[EXERCISE]: Count the lines in the listing below that contain the word "Task". Give only the number.

··· GIVEN ENTRIES ···

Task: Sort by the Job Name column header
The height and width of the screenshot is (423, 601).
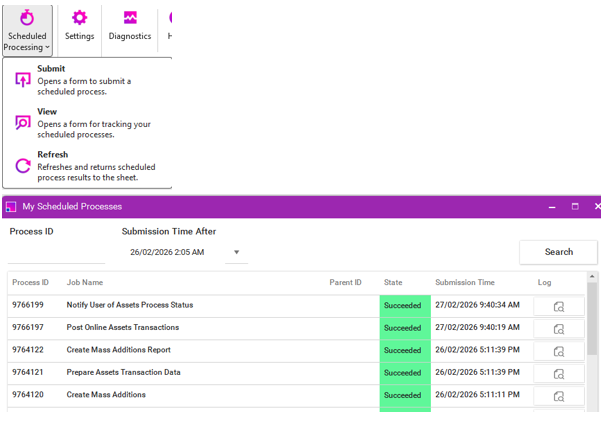Action: point(85,283)
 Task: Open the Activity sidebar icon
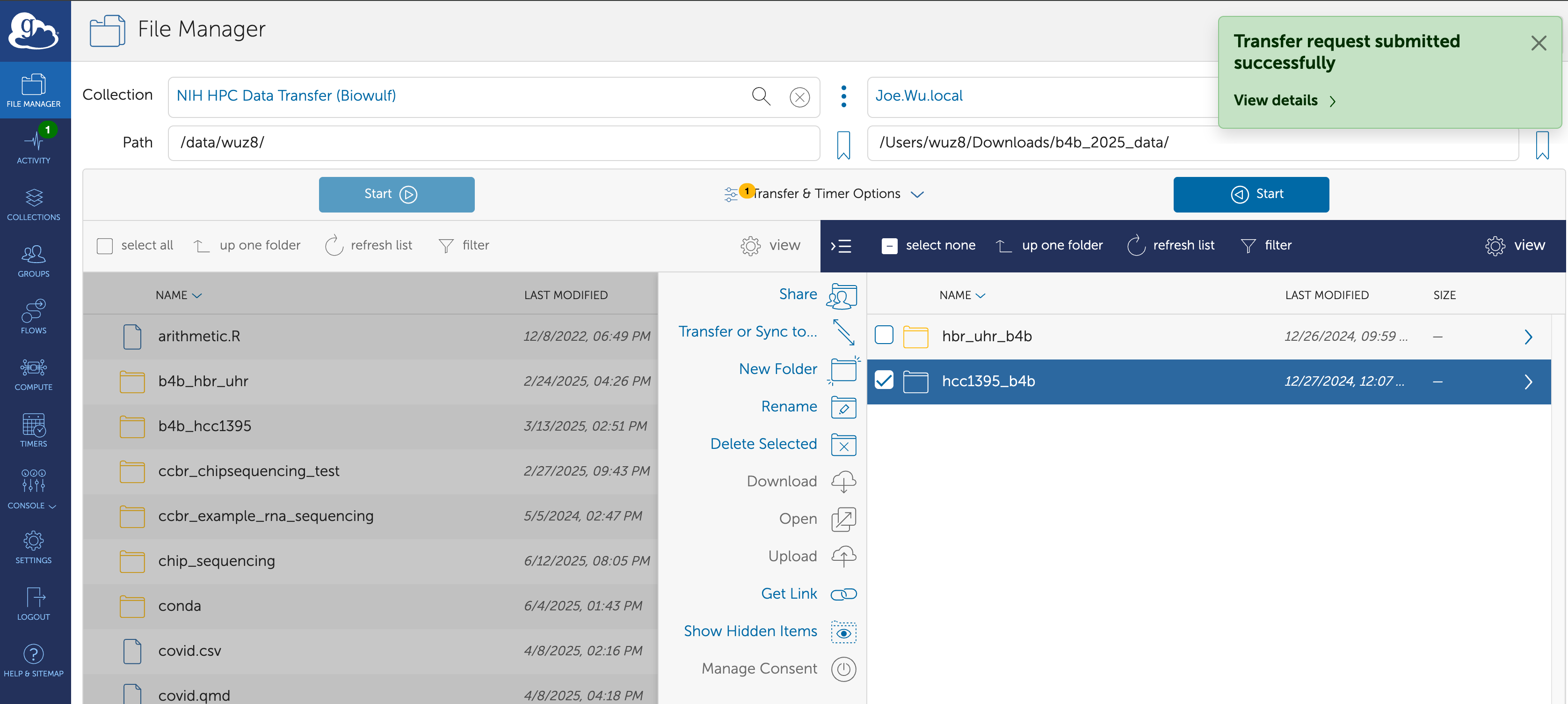coord(34,146)
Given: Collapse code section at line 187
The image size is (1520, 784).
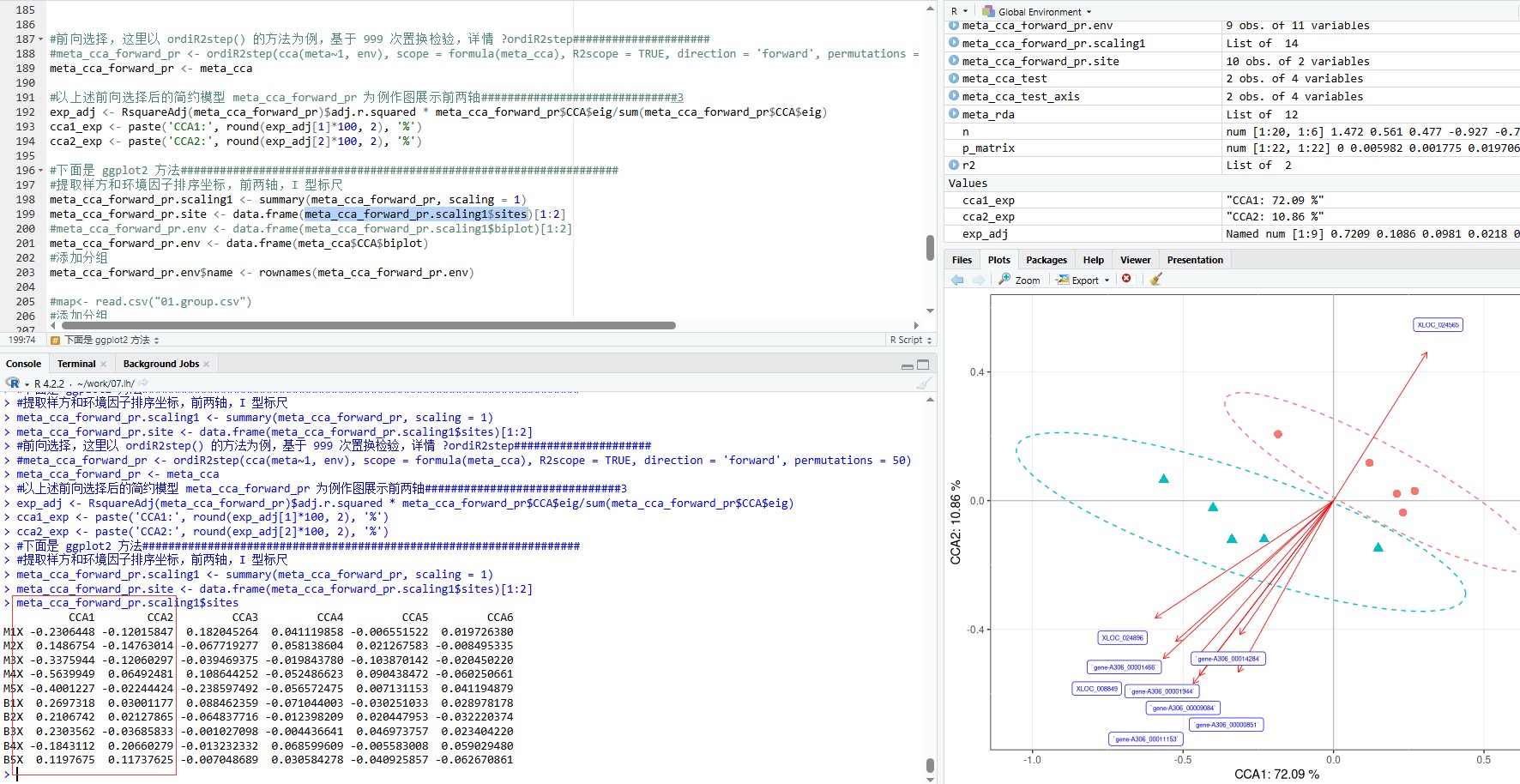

···

[RESPONSE FOR THIS EXERCISE]: 2